→ **Directions**: Nothing but the lines from the one containing "Task: Insert a table using the grid icon" through the last line of the data below should be returned, each copied exactly.
-----
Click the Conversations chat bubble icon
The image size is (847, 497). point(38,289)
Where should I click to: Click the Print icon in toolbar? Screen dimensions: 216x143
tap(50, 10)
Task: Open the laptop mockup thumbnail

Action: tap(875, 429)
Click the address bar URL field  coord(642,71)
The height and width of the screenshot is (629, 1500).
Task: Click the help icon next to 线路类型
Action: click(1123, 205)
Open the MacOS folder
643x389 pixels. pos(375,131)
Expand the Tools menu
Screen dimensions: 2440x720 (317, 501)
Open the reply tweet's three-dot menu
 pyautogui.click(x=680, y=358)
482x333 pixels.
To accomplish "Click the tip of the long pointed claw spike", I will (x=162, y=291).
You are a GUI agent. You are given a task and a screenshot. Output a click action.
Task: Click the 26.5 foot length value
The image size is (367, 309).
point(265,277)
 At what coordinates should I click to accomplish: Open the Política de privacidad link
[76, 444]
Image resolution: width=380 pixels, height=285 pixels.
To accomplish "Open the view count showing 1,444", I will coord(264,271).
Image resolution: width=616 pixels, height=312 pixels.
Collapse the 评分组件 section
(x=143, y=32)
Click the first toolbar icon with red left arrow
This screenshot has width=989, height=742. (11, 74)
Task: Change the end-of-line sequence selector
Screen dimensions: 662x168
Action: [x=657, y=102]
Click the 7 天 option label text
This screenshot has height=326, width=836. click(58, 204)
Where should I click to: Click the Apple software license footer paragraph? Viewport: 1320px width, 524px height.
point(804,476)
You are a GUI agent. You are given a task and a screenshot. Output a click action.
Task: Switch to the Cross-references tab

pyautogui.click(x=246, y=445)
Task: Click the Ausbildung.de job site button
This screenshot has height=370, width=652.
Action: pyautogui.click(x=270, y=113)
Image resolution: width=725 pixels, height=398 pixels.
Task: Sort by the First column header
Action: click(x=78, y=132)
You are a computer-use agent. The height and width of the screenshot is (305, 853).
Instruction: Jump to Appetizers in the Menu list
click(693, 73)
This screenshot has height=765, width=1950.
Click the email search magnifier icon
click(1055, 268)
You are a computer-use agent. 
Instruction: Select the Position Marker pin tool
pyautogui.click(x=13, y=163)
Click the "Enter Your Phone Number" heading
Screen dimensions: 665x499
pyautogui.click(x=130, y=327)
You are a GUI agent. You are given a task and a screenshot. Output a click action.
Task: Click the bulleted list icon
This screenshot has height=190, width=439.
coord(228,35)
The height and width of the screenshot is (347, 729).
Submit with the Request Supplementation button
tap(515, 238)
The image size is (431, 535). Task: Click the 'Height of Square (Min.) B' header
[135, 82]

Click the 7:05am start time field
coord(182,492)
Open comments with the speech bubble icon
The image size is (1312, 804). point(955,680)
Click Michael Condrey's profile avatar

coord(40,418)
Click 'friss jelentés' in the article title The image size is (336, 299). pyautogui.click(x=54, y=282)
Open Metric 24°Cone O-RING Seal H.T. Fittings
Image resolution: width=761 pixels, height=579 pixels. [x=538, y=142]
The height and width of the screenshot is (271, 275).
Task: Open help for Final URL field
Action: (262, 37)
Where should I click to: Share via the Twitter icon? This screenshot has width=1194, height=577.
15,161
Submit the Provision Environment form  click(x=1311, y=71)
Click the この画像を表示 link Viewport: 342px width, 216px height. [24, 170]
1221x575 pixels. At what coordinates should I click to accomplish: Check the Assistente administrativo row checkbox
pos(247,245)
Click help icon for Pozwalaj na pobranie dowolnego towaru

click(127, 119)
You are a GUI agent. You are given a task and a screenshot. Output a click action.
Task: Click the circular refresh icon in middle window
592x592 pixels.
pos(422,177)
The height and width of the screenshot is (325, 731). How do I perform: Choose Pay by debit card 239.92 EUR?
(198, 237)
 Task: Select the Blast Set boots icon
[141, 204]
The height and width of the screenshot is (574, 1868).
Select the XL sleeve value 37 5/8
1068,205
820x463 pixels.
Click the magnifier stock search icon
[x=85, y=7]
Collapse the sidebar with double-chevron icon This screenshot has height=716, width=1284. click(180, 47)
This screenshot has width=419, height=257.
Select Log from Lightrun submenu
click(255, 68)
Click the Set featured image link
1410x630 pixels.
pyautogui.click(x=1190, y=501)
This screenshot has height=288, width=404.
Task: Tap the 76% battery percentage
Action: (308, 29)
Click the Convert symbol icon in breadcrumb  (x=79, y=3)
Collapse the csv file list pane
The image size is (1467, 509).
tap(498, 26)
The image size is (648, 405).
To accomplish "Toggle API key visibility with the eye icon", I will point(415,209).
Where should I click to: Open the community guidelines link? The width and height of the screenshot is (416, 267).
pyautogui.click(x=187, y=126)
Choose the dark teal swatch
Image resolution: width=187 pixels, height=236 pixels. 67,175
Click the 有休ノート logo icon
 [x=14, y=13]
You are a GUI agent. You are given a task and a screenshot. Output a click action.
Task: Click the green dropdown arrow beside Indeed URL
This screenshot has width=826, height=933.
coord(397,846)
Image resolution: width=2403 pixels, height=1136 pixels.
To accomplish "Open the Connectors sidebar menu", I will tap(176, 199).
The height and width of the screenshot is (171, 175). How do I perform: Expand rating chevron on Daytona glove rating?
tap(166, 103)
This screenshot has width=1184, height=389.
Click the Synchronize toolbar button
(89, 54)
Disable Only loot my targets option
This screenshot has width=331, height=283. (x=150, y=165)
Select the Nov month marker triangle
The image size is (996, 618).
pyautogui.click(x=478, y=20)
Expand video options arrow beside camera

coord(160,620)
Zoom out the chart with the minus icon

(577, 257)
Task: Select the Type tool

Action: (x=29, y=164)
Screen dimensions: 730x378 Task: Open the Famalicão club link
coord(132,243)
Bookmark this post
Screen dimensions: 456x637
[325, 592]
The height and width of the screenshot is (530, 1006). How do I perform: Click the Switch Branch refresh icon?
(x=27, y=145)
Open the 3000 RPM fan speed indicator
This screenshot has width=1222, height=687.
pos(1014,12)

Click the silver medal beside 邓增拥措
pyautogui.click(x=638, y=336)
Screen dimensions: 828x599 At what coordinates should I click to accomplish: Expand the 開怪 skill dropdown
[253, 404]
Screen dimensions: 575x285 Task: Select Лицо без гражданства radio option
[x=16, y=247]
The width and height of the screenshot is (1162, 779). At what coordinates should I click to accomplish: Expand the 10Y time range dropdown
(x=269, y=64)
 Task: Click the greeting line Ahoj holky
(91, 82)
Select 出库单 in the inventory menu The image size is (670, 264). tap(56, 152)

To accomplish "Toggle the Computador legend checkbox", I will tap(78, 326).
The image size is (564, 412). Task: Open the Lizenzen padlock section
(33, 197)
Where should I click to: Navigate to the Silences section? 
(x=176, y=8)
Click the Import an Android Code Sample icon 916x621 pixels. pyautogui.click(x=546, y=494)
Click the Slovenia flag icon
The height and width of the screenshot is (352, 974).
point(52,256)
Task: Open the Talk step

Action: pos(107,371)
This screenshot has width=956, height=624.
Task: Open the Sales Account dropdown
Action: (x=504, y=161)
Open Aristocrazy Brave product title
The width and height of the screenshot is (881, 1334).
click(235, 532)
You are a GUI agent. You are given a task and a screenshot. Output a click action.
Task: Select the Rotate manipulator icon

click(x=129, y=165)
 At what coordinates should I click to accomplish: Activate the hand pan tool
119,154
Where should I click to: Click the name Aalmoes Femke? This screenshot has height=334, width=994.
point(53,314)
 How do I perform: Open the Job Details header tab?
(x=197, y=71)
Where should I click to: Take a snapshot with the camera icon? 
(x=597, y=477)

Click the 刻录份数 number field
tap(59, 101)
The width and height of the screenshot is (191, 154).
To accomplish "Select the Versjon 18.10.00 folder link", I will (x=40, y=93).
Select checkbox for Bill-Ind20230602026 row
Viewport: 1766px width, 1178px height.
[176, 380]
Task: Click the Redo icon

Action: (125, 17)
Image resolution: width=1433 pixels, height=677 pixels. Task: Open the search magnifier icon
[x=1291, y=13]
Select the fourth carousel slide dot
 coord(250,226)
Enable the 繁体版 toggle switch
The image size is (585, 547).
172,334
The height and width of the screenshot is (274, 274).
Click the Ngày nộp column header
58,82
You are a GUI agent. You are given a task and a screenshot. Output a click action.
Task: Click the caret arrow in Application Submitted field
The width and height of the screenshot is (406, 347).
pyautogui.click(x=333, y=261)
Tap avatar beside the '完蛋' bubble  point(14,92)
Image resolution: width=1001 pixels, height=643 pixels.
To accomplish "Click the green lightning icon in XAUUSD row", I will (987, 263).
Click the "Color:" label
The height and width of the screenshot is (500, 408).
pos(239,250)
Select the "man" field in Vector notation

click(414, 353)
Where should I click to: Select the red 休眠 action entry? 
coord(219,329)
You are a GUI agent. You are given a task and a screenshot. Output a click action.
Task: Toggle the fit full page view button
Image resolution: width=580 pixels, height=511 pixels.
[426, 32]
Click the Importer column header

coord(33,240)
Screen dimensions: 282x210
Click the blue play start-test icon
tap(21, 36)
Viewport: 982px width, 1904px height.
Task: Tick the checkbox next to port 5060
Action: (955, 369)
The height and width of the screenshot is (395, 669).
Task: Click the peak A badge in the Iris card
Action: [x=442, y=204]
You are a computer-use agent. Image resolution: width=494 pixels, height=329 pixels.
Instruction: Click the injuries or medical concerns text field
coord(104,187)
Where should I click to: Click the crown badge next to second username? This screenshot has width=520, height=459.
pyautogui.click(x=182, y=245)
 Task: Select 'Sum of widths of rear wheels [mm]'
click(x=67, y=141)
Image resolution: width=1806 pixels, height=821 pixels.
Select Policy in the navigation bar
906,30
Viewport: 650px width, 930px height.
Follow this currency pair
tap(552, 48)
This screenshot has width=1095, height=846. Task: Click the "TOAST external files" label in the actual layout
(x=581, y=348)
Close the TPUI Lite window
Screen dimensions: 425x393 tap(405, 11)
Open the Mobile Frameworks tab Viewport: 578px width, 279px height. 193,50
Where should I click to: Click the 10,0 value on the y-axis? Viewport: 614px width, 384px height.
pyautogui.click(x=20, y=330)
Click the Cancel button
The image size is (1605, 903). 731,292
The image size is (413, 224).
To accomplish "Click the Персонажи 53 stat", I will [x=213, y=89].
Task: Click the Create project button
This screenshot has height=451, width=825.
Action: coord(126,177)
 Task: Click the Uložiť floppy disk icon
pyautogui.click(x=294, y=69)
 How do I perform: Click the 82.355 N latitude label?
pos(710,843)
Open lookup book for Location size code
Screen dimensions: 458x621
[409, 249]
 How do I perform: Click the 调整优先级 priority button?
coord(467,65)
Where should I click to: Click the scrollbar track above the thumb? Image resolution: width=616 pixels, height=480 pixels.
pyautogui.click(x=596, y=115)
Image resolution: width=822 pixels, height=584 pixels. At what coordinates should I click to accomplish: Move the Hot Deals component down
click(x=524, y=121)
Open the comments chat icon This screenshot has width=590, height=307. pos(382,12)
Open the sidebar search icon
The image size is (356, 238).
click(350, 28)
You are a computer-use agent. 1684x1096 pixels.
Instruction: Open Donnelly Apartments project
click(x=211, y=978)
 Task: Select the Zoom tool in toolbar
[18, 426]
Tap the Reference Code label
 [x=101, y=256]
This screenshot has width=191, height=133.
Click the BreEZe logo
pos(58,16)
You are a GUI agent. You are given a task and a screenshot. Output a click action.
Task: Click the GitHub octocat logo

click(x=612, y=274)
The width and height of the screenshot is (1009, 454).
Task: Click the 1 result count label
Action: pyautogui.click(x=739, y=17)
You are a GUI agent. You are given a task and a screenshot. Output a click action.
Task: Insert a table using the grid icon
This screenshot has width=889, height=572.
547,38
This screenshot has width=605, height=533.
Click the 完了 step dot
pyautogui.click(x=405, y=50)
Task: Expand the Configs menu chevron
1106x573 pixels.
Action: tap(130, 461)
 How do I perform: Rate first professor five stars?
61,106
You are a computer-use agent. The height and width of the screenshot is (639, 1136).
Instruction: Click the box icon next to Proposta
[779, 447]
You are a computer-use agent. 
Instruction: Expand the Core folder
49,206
-----
→ **Output of the task**:
Task: Insert a table using the grid icon
This screenshot has width=889, height=572.
547,38
This screenshot has width=605, height=533.
Click the 完了 step dot
pyautogui.click(x=405, y=50)
Task: Expand the Configs menu chevron
1106x573 pixels.
Action: tap(130, 461)
 How do I perform: Rate first professor five stars?
61,106
You are a computer-use agent. The height and width of the screenshot is (639, 1136).
Instruction: Click the box icon next to Proposta
[779, 447]
You are a computer-use agent. 
Instruction: Expand the Core folder
49,206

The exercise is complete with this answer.